Change on many levels is needed to combat the prescription pain medicine epidemic, Capretto believes. Physicians, the government and individual citizens all have roles to play. Doctors, he says, need to have two skill sets – one to manage pain, and one to prevent and manage addiction. "Chronic pain and addiction are complex problems. My mentor, Dr. Abraham Twerski, calls them 'biophysical-social-spiritual diseases.' Writing a prescription is easy, but understanding human beings is far more difficult. Doctors need greater awareness of the risk of addiction; we need collaboration between pain medicine and addiction medicine, and things are moving in that direction."

Pennsylvania should create a prescription drug monitoring system that will enable doctors to find out if a patient already has prescribed opioids, Capretto says. "The states that surround Pennsylvania have this in place, which is good but it drives people into Pennsylvania to 'doctor shop' and find 'pill mills.' Research has shown that when doctors have this option, they change their decision about prescribing opioids 42% of the time. Fortunately, our state legislature is considering this."

Most important of all, Capretto says, is public awareness of the opioid problem. Those with chronic pain should seek pain management physicians who offer a comprehensive, holistic approach beyond drugs. Parents need to educate themselves, be vigilant about protecting their families and rid themselves of the naïve idea that they are immune because they live in a safe neighborhood.
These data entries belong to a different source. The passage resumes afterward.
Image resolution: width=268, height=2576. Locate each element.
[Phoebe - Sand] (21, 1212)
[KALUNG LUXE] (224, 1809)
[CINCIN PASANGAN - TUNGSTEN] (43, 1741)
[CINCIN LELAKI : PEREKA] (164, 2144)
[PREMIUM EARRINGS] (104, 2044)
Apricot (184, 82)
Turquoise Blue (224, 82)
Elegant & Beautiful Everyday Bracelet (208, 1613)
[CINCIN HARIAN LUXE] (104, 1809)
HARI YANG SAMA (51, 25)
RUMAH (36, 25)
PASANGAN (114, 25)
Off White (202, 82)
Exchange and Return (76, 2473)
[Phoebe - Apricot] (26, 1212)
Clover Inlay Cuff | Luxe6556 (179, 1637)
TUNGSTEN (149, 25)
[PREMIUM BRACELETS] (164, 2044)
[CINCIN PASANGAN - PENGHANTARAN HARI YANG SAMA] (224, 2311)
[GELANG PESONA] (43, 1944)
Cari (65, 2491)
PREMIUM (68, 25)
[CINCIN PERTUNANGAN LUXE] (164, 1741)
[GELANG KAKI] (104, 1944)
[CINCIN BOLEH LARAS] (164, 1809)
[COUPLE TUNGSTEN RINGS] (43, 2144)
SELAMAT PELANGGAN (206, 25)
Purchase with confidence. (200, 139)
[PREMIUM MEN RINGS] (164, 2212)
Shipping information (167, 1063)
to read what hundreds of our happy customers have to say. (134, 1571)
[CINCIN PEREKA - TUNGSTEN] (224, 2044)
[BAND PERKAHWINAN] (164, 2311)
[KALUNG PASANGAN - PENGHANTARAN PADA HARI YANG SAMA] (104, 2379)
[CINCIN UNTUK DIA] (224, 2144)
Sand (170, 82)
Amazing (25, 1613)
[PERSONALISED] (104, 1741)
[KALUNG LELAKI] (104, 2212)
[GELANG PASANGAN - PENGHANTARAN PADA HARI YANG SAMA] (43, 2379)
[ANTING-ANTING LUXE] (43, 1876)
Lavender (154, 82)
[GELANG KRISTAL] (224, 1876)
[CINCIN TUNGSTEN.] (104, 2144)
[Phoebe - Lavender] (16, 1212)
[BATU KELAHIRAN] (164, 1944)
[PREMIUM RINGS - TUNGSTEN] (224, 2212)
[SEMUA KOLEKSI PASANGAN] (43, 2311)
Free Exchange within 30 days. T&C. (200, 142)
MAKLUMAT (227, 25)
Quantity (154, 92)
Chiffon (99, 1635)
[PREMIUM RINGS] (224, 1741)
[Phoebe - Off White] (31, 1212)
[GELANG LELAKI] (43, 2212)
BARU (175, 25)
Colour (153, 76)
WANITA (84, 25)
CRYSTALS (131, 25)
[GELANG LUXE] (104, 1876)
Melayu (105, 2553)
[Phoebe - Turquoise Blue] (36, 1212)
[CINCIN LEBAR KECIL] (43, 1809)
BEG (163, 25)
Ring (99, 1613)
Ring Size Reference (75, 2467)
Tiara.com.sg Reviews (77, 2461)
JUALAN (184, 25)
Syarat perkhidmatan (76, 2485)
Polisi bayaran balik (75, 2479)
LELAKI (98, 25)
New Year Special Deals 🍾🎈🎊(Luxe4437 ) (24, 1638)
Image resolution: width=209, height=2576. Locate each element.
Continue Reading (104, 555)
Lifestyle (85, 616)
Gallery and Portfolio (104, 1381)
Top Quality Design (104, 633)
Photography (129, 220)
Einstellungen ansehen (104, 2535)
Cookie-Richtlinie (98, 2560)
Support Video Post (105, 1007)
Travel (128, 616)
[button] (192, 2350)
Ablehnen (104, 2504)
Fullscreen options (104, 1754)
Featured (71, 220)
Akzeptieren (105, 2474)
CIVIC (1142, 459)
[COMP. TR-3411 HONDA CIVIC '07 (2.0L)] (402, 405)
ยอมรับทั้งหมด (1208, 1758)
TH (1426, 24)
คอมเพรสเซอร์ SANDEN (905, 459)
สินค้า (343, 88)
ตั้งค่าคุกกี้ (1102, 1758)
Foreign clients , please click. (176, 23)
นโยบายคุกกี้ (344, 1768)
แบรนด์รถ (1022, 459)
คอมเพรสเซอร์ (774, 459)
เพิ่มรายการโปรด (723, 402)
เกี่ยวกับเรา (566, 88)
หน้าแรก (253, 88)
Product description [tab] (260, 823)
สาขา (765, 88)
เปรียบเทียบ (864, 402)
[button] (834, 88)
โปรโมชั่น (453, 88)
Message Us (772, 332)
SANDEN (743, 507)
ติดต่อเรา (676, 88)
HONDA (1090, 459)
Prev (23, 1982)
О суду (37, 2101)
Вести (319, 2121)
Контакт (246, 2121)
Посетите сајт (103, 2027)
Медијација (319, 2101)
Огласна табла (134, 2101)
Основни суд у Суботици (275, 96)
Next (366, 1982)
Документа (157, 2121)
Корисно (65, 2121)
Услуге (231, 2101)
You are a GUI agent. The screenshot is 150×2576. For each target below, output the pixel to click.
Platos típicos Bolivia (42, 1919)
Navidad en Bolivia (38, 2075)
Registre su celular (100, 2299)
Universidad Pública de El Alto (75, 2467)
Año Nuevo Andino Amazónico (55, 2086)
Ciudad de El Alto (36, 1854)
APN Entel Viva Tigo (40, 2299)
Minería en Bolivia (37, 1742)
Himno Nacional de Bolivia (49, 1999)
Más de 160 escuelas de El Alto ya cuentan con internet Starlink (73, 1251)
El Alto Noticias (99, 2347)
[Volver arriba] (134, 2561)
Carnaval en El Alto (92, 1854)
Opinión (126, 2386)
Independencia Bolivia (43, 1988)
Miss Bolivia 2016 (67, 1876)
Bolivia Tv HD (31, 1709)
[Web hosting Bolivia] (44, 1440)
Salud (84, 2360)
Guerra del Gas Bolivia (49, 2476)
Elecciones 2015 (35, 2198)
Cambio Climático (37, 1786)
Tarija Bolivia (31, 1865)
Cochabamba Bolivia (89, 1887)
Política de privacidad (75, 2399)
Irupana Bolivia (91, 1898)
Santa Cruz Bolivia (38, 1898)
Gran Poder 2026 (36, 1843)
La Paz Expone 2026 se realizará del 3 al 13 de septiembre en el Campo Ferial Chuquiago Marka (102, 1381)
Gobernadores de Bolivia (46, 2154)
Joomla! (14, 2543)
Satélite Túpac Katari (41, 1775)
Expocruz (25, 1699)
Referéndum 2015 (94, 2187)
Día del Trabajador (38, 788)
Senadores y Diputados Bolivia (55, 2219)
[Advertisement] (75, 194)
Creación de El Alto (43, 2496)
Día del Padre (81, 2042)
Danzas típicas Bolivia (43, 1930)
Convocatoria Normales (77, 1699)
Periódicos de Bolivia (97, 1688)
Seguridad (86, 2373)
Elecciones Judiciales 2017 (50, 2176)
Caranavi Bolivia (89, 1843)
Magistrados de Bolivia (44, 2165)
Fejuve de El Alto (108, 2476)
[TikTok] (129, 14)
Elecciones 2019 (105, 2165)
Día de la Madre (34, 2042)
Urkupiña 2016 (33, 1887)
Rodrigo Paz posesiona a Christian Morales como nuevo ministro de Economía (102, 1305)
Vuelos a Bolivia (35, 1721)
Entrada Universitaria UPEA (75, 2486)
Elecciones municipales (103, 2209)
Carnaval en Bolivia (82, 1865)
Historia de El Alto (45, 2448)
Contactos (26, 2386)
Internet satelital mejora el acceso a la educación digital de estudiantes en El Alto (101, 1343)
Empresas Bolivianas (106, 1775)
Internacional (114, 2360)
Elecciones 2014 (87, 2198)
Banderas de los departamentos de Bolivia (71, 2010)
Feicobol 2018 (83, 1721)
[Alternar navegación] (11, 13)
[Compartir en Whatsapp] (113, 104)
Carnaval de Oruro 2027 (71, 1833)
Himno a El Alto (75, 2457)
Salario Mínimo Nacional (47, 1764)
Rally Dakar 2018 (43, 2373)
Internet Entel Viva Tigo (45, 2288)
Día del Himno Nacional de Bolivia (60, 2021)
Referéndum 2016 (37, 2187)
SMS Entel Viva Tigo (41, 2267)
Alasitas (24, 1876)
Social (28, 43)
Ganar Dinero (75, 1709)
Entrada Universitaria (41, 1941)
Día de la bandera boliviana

Awareness of the problem is the first step to preventing it in your own family. Opioid pain medicines offer genuine relief to those who are suffering from pain but when misused, they deliver many new kinds of suffering. Every year, 15,000 people die from prescription opioid overdoses, and 13,000 infants are born addicted. People who are addicted to opioids can be helped to survive, by getting them into rehab where they can receive treatment of both their pain and their addiction. Opioid addiction can be prevented, through awareness, education, legislative action and individual responsibility.